● **What needs to be done**:
Starting at the top of the data and ending with the line that holds "Given: Click the 保存 save button", transcribe each line exactly; include both ends.

● **Supplied material**:
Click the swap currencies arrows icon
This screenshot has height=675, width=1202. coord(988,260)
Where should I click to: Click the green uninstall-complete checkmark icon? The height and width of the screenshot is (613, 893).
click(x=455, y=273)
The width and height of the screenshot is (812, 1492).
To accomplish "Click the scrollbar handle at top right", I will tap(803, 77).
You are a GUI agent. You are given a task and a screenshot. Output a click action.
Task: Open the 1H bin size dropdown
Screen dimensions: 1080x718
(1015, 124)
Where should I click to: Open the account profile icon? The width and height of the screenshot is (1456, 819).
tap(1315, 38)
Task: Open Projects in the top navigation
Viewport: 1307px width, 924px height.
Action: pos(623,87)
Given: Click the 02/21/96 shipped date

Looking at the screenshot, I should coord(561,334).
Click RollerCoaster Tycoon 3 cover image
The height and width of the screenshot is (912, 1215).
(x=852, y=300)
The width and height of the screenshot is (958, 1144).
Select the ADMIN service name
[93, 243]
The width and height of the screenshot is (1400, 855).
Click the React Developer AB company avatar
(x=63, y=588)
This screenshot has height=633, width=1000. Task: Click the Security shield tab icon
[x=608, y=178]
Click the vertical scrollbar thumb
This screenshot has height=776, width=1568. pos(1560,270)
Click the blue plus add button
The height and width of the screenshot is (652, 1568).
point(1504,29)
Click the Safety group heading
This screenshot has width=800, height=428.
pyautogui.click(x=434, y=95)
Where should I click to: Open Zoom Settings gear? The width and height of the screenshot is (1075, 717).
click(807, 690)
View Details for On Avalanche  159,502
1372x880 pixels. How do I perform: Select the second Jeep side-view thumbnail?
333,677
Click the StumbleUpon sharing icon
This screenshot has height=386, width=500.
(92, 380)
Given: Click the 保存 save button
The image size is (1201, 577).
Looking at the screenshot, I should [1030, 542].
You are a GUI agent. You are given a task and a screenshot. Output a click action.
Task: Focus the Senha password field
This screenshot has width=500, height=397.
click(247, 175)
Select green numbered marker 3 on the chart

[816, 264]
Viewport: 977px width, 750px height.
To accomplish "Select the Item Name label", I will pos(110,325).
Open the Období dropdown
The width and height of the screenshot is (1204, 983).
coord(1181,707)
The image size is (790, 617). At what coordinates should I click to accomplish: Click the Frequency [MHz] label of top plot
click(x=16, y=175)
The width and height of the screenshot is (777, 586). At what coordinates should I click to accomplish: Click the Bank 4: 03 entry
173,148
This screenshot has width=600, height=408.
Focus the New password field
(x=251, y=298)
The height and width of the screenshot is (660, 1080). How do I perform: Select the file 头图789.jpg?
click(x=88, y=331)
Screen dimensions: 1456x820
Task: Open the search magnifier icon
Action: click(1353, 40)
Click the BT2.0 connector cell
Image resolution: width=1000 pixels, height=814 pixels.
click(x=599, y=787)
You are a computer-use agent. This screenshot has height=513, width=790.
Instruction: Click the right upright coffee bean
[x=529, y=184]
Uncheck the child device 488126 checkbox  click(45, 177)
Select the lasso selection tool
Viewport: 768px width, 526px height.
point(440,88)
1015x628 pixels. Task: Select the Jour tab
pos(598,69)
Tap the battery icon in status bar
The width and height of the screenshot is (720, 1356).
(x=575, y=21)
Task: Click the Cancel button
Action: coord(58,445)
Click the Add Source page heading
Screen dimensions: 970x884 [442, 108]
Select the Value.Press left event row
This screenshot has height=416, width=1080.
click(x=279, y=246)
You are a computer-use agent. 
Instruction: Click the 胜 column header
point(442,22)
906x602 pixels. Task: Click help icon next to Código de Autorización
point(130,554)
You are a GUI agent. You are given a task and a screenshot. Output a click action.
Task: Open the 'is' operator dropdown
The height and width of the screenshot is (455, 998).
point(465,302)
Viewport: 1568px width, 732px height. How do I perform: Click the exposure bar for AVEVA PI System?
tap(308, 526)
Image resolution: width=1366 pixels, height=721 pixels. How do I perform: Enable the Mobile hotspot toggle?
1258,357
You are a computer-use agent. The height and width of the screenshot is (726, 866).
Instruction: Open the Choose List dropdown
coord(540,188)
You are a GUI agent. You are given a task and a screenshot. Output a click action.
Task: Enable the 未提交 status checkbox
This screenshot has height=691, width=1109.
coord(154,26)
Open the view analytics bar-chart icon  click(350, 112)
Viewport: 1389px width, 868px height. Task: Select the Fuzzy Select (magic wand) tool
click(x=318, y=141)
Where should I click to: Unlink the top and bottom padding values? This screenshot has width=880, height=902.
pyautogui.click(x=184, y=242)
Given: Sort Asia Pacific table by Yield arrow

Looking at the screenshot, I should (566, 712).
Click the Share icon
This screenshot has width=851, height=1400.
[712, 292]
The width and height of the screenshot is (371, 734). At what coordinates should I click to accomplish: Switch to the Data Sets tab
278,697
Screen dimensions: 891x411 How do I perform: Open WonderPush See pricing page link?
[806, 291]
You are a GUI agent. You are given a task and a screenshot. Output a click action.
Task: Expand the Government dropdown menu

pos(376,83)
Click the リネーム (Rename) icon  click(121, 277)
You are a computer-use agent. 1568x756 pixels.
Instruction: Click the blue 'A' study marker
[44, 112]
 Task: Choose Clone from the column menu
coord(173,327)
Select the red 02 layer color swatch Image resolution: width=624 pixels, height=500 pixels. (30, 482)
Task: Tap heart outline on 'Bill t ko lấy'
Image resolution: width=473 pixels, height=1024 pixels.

● **Answer section**:
Click the swap currencies arrows icon
This screenshot has height=675, width=1202. coord(988,260)
Where should I click to: Click the green uninstall-complete checkmark icon? The height and width of the screenshot is (613, 893).
click(x=455, y=273)
The width and height of the screenshot is (812, 1492).
To accomplish "Click the scrollbar handle at top right", I will tap(803, 77).
You are a GUI agent. You are given a task and a screenshot. Output a click action.
Task: Open the 1H bin size dropdown
Screen dimensions: 1080x718
(1015, 124)
Where should I click to: Open the account profile icon? The width and height of the screenshot is (1456, 819).
tap(1315, 38)
Task: Open Projects in the top navigation
Viewport: 1307px width, 924px height.
Action: pos(623,87)
Given: Click the 02/21/96 shipped date

Looking at the screenshot, I should coord(561,334).
Click RollerCoaster Tycoon 3 cover image
The height and width of the screenshot is (912, 1215).
(x=852, y=300)
The width and height of the screenshot is (958, 1144).
Select the ADMIN service name
[93, 243]
The width and height of the screenshot is (1400, 855).
Click the React Developer AB company avatar
(x=63, y=588)
This screenshot has height=633, width=1000. Task: Click the Security shield tab icon
[x=608, y=178]
Click the vertical scrollbar thumb
This screenshot has height=776, width=1568. pos(1560,270)
Click the blue plus add button
The height and width of the screenshot is (652, 1568).
point(1504,29)
Click the Safety group heading
This screenshot has width=800, height=428.
pyautogui.click(x=434, y=95)
Where should I click to: Open Zoom Settings gear? The width and height of the screenshot is (1075, 717).
click(807, 690)
View Details for On Avalanche  159,502
1372x880 pixels. How do I perform: Select the second Jeep side-view thumbnail?
333,677
Click the StumbleUpon sharing icon
This screenshot has height=386, width=500.
(92, 380)
Given: Click the 保存 save button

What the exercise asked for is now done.